In 1966–67, on sabbatical in Oxford, UK, he met biochemist Louis Woolf, who had developed simple tests for the detection of some metabolic diseases, such as phenylketonuria. Phenylketonuria causes severe learning difficulties in people who are unable to metabolize the amino acid phenylalanine. However, Woolf had found that the disorder could be treated successfully with a special diet if detected early enough.

On his return to Granada, Mayor decided to work on molecular diseases that affected newborn babies, including phenylketonuria and other rare metabolic conditions. Along with his collaborators, he launched Spain’s first neonatal blood-screening tests in 1968. These screens have since helped to prevent thousands of cases of genetic and metabolic disease in the country.

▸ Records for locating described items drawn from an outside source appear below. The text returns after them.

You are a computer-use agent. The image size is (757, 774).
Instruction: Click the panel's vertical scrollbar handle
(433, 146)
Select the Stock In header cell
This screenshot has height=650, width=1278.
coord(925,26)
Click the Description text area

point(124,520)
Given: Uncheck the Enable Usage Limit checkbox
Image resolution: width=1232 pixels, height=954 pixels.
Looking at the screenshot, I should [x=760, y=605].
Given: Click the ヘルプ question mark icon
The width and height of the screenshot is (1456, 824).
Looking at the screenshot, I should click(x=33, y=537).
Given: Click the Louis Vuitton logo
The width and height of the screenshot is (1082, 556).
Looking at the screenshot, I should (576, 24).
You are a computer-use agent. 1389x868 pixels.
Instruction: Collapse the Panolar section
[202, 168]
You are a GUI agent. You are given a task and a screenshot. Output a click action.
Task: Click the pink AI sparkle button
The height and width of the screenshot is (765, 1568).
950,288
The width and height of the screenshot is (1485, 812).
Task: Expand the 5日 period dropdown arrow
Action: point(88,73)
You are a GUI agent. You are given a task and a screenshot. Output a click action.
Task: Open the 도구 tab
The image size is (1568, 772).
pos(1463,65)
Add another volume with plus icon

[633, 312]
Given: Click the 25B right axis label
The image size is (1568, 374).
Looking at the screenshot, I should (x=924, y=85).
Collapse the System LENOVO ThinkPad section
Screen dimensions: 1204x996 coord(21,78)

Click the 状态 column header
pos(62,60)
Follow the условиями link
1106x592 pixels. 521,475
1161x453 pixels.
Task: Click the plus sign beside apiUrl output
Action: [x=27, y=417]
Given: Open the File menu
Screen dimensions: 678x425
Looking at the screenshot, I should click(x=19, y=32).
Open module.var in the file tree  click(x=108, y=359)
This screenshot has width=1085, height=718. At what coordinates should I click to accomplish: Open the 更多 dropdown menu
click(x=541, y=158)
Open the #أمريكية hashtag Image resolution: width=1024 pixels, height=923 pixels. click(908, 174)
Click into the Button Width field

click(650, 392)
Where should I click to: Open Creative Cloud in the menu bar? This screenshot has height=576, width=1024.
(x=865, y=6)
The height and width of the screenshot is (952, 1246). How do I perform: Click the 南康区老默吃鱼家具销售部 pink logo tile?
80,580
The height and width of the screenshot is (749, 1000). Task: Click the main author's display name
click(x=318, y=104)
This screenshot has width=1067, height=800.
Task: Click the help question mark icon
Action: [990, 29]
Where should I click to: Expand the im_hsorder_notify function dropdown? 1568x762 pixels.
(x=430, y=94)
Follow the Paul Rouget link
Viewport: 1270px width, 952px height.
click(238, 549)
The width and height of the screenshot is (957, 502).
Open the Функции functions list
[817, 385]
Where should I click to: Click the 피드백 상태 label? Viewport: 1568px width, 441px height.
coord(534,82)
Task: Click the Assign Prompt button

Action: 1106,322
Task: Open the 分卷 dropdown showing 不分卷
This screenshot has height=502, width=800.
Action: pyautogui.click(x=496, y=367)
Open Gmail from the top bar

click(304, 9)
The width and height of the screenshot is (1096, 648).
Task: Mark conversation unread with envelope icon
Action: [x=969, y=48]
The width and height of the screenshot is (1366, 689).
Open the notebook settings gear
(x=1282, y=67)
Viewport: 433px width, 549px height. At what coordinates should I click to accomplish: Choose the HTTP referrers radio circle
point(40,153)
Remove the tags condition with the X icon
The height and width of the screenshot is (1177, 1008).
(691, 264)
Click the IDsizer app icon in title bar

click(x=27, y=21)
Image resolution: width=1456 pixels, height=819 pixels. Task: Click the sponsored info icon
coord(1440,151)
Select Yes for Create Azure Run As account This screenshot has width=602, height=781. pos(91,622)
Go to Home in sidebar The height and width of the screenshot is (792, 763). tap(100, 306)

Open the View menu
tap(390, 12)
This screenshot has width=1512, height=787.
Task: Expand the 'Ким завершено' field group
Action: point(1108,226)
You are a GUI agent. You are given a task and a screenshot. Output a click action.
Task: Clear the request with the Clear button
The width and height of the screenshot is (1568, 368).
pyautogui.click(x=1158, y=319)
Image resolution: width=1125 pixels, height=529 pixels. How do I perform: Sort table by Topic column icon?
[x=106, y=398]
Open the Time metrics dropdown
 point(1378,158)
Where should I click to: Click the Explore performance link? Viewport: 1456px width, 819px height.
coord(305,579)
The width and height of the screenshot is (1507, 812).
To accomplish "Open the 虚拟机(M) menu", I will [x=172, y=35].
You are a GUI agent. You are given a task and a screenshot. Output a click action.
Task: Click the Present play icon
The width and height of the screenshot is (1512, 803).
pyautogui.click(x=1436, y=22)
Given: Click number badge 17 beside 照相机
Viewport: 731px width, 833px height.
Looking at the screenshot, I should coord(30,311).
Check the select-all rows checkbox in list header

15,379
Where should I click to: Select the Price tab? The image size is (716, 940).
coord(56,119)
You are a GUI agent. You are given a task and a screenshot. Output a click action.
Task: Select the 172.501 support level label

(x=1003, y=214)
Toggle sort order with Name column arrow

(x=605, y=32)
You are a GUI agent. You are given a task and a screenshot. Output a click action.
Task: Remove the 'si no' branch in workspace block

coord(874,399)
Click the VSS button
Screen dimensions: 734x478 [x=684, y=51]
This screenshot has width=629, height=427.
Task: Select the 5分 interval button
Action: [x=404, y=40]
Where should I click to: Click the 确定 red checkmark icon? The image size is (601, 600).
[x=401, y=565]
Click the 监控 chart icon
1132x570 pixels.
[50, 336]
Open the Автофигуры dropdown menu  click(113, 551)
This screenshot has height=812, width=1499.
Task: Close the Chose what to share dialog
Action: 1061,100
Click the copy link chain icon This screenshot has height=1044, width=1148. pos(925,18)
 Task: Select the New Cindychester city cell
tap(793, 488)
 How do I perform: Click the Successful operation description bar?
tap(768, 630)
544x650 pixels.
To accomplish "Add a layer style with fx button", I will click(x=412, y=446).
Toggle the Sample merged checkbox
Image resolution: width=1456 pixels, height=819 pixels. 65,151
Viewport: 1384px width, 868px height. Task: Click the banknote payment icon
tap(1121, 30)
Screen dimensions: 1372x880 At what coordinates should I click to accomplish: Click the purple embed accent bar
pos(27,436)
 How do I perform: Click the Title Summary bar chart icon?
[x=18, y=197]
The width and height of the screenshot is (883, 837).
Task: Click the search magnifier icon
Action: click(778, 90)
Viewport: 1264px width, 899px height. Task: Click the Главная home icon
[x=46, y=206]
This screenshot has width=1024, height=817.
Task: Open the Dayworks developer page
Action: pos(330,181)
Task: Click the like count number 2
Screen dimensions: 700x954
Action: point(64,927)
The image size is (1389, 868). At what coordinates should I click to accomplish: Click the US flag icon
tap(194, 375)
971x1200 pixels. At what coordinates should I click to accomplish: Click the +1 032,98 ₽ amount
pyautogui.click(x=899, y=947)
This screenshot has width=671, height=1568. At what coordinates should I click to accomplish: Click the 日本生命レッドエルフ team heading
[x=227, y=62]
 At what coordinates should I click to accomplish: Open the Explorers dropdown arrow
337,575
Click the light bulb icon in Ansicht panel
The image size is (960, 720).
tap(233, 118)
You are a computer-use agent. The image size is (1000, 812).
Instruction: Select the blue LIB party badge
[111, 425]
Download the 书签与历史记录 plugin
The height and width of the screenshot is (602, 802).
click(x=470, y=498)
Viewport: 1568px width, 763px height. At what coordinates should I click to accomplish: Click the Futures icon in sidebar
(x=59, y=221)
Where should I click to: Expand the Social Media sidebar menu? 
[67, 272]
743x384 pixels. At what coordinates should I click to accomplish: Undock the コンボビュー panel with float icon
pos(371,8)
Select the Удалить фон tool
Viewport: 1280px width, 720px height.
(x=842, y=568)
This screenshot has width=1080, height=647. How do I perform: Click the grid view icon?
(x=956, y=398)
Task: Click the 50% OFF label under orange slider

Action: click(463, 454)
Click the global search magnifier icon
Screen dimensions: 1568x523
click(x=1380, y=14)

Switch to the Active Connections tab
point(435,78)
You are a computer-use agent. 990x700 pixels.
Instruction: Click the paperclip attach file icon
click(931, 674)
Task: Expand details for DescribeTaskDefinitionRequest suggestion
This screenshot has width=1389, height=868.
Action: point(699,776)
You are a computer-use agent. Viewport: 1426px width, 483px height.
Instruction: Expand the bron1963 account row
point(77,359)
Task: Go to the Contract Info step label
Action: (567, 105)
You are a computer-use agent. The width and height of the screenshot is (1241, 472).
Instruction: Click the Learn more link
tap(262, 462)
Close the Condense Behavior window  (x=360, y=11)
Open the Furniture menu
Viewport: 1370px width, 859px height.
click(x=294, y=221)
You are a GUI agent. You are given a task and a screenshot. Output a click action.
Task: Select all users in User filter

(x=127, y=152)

Balancing research with leadership roles, Mayor was the rector of the University of Granada between 1968 and 1972. In 1973, he was recruited to lead the Department of Molecular Biology at the Autonomous University of Madrid (UAM), where he mentored a large number of young investigators. With help and inspiration of Spanish Nobel prizewinner Severo Ochoa, Mayor was a key co-founder and the first director of the CBM, a multidisciplinary institute that brought together his metabolism group at the UAM and prominent researchers in virology, molecular biology and developmental genetics. He also fostered a leading centre for the diagnosis of molecular diseases (CEDEM) at the UAM, focusing on the investigation and prevention of rare genetic diseases. The CEDEM is directed by his long-time collaborator Magdalena Ugarte.

After Spain’s transition to democracy, Mayor was elected a member of the Spanish Parliament in 1977. He chaired the parliamentary committee for education and science and acted as an adviser to the country’s prime minister at the time, Adolfo Suárez. He later served as minister of education and science (1981–82), promoting measures to foster research at Spanish universities and earning accolades.

At UNESCO, Mayor focused on raising educational, scientific and cultural standards, emphasizing improvements in low- and middle-income nations in Africa and Latin America. For instance, he lent support to the World Declaration on Education for All in 1990, the Universal Declaration on the Human Genome and Human Rights in 1997 and the Declaration and Programme of Action on a Culture of Peace, which was adopted by the UN General Assembly in 1999.